[Text block]
--------------------------------
Optimization Method of High-Speed Train Composite Material Workshop Planning and Scheduling

Abstract

With the continuous speed increase of high-speed trains, higher performance requirements are put forward for the braking technology and braking device. In order to improve productivity and overall competitiveness, manufacturing companies are actively researching new manufacturing technologies and production methods, and shop floor scheduling is one of the core components of this problem. This paper mainly studies the high-speed train composite workshop planning and scheduling optimization method. This experiment adopts B/S-based architecture mode. The prototype system is developed with Microsoft’s integrated development platform Visual Studio 2013, and Microsoft’s SQL Server 2008 is used as the background database management system. The experiment mainly uses the white box test method; the test content mainly includes module interface test, module local data structure test, and module boundary test. The interface parameters of each module are checked, and the boundary values of some functions are also analyzed and tested. According to the results, the planning management personnel revise the priority order again until all the molds meet the requirements of delivery and constraints. If the scheduled results do not meet the requirements, the methods such as those compressing the lead time, those urging the casting to be in place in advance, single process outsourcing, and overtime shall be considered. In this paper, a layered coding strategy is adopted. The first layer of coding represents the batch processing sequence. The second layer of coding determines to which process the corresponding batch belongs to. Each layer of coding is divided into different machine segments to represent the batch processing sequence on different machines. When the production process needs to switch orders, it can know which equipment parameters need to be adjusted in advance, which can effectively avoid the wrong operation caused by temporary adjustment of production parameters, reduce the order switching time, and improve the utilization rate of the production line. The data show that, compared with the artificial experience method and the priority rule method, the order production cycle after genetic optimization is reduced by 7.34% and 8.98%, respectively. The results show that the workshop scheduling optimization can help enterprises save stamping scheduling time, reduce production costs, and improve the rationality of scheduling.
--------------------------------
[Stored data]
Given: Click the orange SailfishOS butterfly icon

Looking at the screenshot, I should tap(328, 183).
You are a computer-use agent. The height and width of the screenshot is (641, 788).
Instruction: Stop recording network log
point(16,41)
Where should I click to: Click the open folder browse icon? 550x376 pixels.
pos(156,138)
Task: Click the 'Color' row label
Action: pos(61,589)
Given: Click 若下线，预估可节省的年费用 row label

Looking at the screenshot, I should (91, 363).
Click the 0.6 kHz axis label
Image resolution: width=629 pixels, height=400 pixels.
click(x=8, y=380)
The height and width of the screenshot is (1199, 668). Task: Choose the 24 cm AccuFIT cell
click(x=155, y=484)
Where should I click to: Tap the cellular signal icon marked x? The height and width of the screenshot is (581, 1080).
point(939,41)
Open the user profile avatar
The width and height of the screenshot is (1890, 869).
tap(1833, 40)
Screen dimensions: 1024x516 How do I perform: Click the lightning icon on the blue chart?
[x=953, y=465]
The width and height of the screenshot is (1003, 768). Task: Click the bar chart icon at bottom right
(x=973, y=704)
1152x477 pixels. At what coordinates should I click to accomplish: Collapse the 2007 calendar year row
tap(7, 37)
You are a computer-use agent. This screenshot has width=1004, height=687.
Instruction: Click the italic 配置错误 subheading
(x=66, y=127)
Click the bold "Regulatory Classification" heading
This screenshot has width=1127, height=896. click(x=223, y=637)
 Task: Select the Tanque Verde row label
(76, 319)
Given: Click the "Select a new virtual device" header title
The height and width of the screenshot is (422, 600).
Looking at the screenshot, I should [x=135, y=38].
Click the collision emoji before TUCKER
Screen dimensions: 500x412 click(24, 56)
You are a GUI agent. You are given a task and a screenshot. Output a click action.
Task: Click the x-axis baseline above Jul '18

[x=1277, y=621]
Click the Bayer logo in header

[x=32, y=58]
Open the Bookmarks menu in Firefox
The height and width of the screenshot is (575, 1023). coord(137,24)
--------------------------------
[Parts of the exercise]
[A] For each statement, say yes or no according to the abstract on train workshop scheduling, and quote the words of the abstract that decide it.
(i) The prototype system uses SQL Server 2008 as its background database management system.
(ii) The experiment mainly uses a black box test method.
(iii) The first layer of coding determines which process a batch belongs to.
[B] Answer these questions from the abstract on train workshop scheduling.
(i) What architecture mode does the experiment adopt?
(ii) What development platform was the prototype system developed with?
(iii) By what percentage is the order production cycle after genetic optimization reduced compared with the priority rule method?
Nothing in the stored data is needed here.

[Responses to the exercise]
[A]
(i) Yes: "Microsoft’s SQL Server 2008 is used as the background database management system."
(ii) No: "The experiment mainly uses the white box test method"
(iii) No: "The first layer of coding represents the batch processing sequence."

[B]
(i) A B/S-based architecture mode.
(ii) Microsoft’s Visual Studio 2013.
(iii) 8.98%.